Yeah maybe I am just underrating how much extra labor goes into food production. But from my layman's POV it seems like a lot of the supply chain costs of food e.g global shipping, domestic trucking, and then rent and labor for retail point of sale, are shared with e.g Clothing which has deflate a lot, so there's still a puzzle in my view.
You have as much of those as with clothing, but food is cheaper per item so it accounts for more of the total cost.
In most economists models of housing costs, the most important input is the unemployment rate, which is presumed to be the main driver of wages and salaries for individuals. Intuitively this makes sense to me. Housing is scarce, so its cost is driven by what people can afford to pay. It would make sense to me if food away from home is also driven by wage growth/ affordability. I also don't want to give up this luxury.
Is the increase in food cost perhaps tied to the cost of energy, most particularly petroleum and petrochemical prices (not just transportation cost but fertilizer, irrigation and other costs related to food production as well).
But wouldn't this show up in lower agricultural productivity?
Wouldn't it make sense to look apples-to-apples here (literally)? In-store cost of fruits, veggies, meats, nuts, eggs, etc. ("real" food) over time. According to this (https://data.bls.gov/pdq/SurveyOutputServlet), a dozen eggs was ~$1 in 1980 and stayed there for a while. Currently it's ~$3 but maybe that reflects some lingering supply chain snags and we should think of the underlying price as more like ~$2.50? So 2.5x price change vs. ~4x in the overall CPI since then.
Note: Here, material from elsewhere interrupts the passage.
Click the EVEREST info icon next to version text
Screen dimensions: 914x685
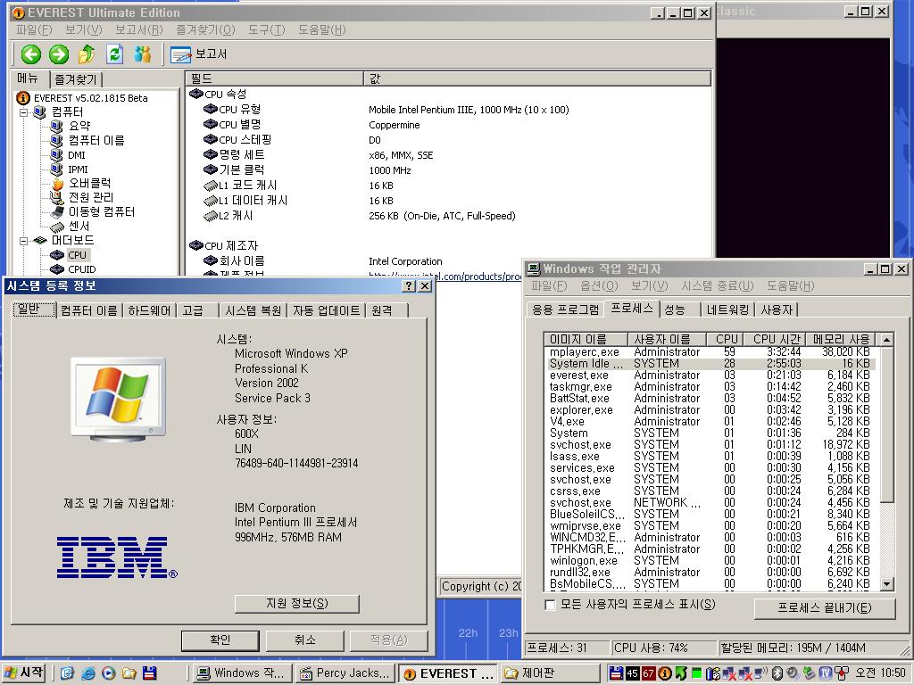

Just spitballing, no special insight here. But I could see a situation where the food price numbers are swamped by compositional effects (how do you account for energy drinks or whatever)?
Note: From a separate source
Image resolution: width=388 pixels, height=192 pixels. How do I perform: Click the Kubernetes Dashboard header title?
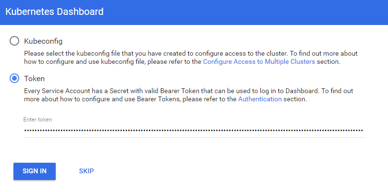point(54,12)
Don’t underestimate the amount of hedonic adjustment being made in manufactured items whereas food is not adjusted. https://www.bls.gov/cpi/quality-adjustment/home.htm It’s probably fair to do it this way, but it leads to some counter intuitive results. A computer probably costs the same as it did say 10 years ago, but it is more capable, so prices are hedonically adjusted, but it has roughly same amount of stuff in it in terms of atoms and labour as the 10 year old computer. So we see effective deflation of a given amount of atoms and labour when they are in a computer, but not when they are in food.
Beverages are addictive. Coke, Starbucks, liquor, Monster energy, etc. In that way beverages are more like tobacco than like eggs.
I don't believe that the average hourly wage increased faster than the cost of housing
Average is different from median.
I understand this. My point remains
I don't understand, would exploding CEO comps not have an outsized effect on the average income?
Yes but not much of one. The number of CEO's is really small.